#### EXTRACTED DATA
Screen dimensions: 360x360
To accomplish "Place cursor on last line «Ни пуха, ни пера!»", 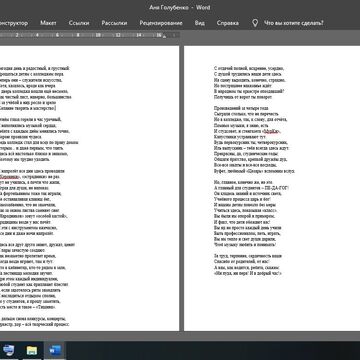I will (x=248, y=273).
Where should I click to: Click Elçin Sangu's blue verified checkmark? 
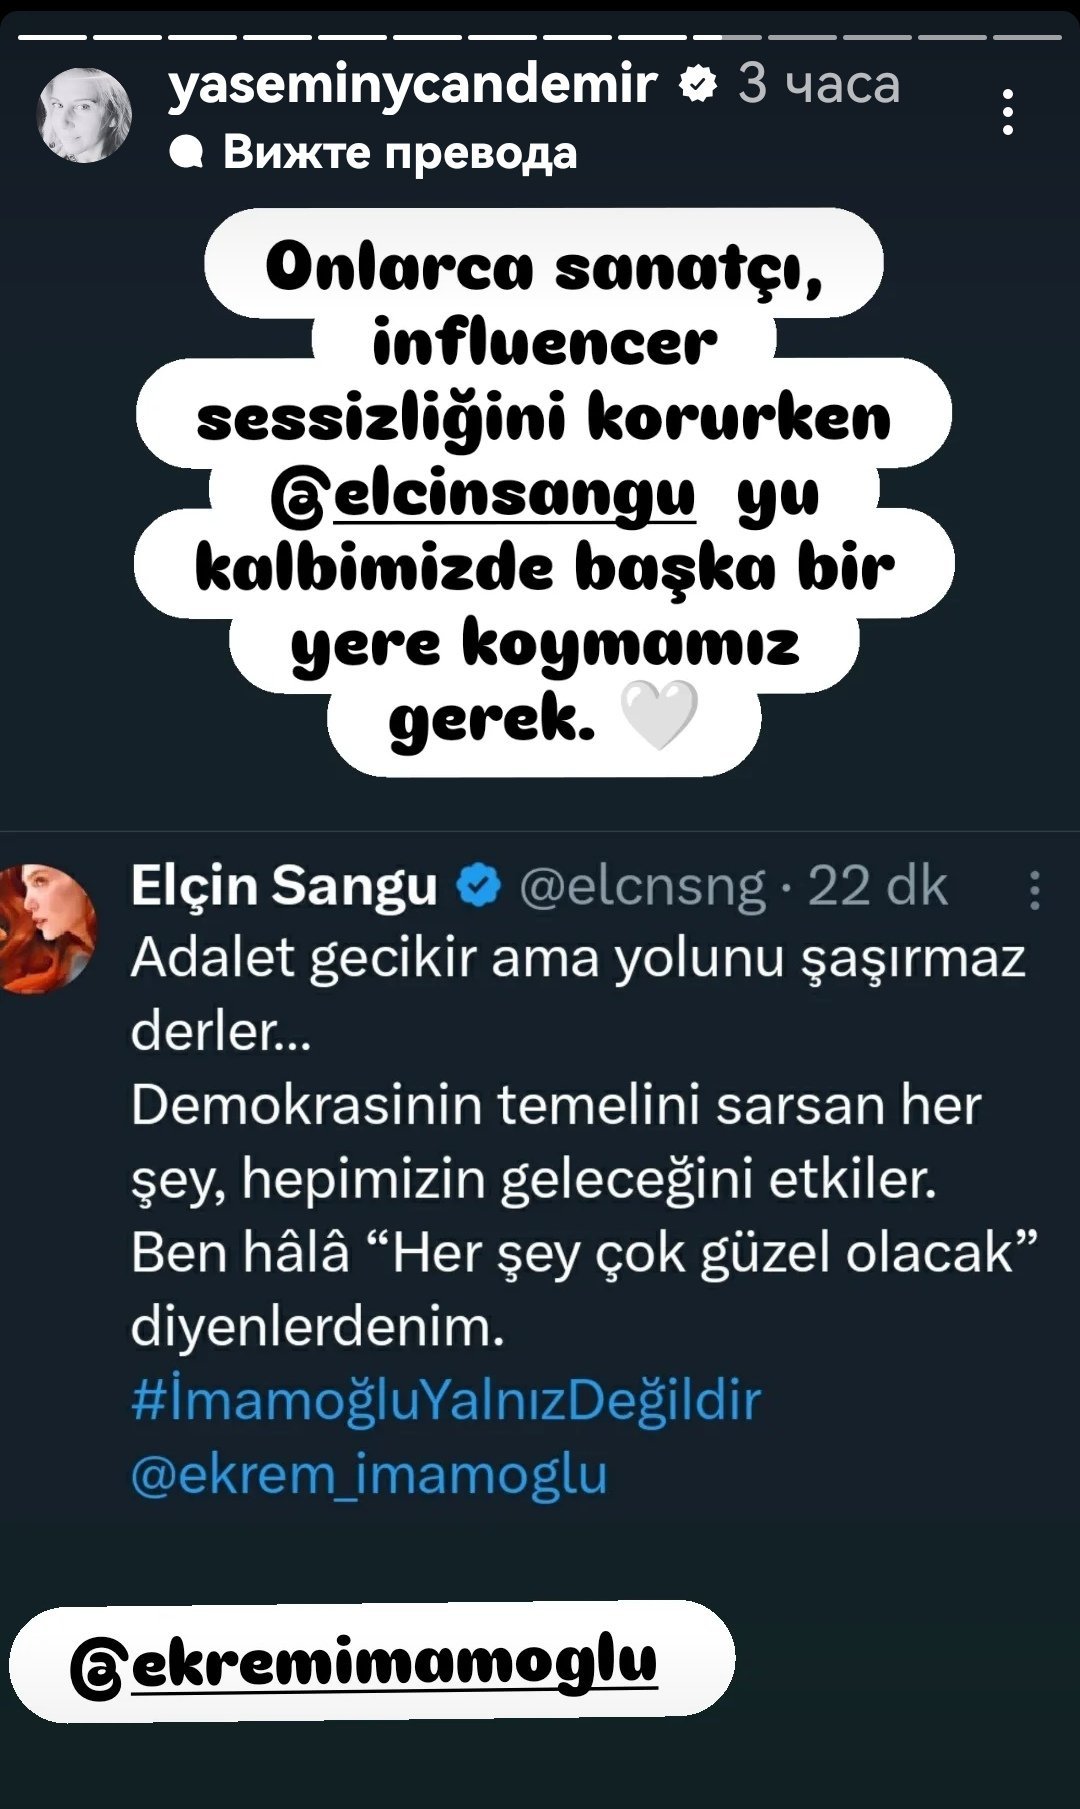point(479,886)
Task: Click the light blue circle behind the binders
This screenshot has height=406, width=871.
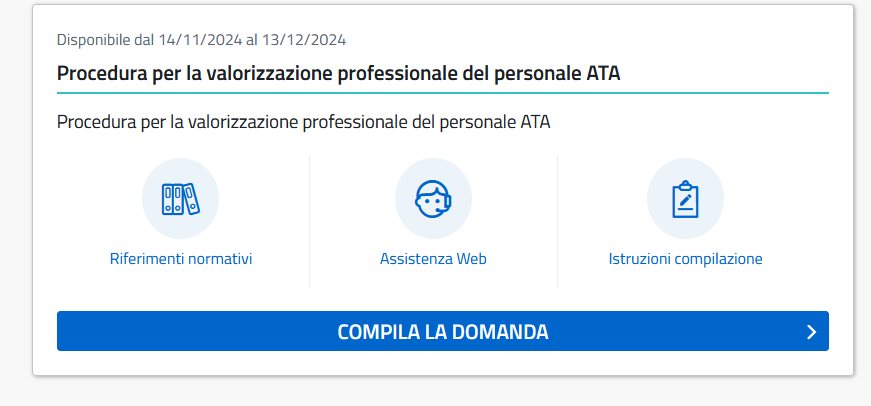Action: [x=181, y=199]
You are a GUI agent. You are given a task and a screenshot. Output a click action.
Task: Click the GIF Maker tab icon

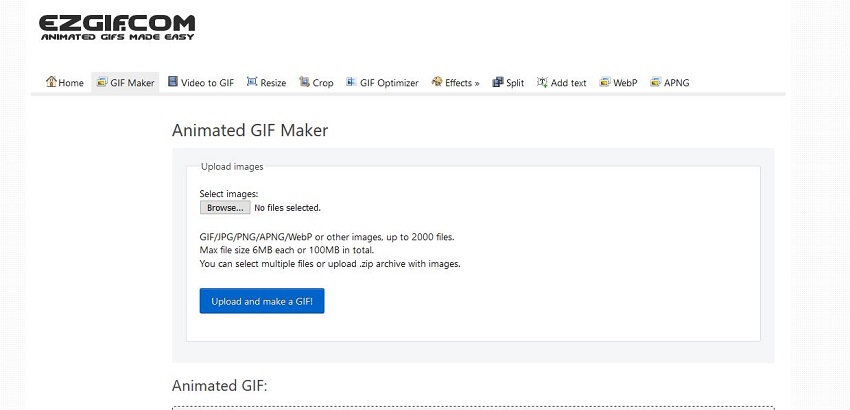point(102,82)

#### YOUR GOAL
Set down only the lines from the one with "Where should I" through the end of the entries, exactly as they appear, leaving out each picture.

#### SOLUTION FOR THIS EXERCISE
Where should I click to: Click Elçin Sangu's blue verified checkmark? 
point(479,886)
Task: Click the light blue circle behind the binders
This screenshot has height=406, width=871.
Action: [x=181, y=199]
You are a GUI agent. You are given a task and a screenshot. Output a click action.
Task: Click the GIF Maker tab icon

point(102,82)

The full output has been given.